We welcome the strong case made by Barten, Schrecker and Woodward for addressing health issues through a systems-approach and a focus on the socio-economic causes of health and health inequity. We firmly agree that poverty and inequality, and the overall strength of a medical and public health system, are key challenges to improving the well-being and health of resource-denied populations. But what strategy could be most effective for improving health and health equity?
As the authors note, their proposal is not a new or ‘radical’ idea. Since the Alma Ata Declaration of the 1970’s 1 and Ottawa Charter in the 1980s 2, claims have been made that system-wide approaches, and primary health care for all, are universally agreed-upon goals.

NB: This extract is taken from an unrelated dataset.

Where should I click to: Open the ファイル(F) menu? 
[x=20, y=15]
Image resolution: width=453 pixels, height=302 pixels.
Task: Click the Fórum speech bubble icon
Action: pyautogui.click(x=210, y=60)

So why haven’t these goals been fulfilled? What went wrong the first time? Certainly much of the problem has been lack of real commitment to a comprehensive approach to reducing health risks and improving primary care. The prevailing ‘neo-liberal’ economic model of development, the so-called ‘Washington Consensus’, which emphasized liberalization, privatization and fiscal austerity, displaced ‘Primary Health Care for All’ with ‘Primary Health Care for Some’ 3. Equity took a backseat to efficiency. Low inflation targets and reigning in budget deficits led to infighting between ministers of finance, seeking to satisfy the global financial community and corporate sources of capital, and ministers of health, aiming to meet their population’s basic health needs.
Should we expect international financial institutions, like the World Bank or IMF, to suddenly chart a radical (new) course in global health? These organizations de-funded the health sector for years, and still choose to make their decisions in Washington D.C. rather than through community-based methods of addressing local health burdens. 4 Even amidst a severe financial crisis, their core economic principles – liberalization, privatization and deregulation – and their relevance for the health sector aren’t seriously being questioned.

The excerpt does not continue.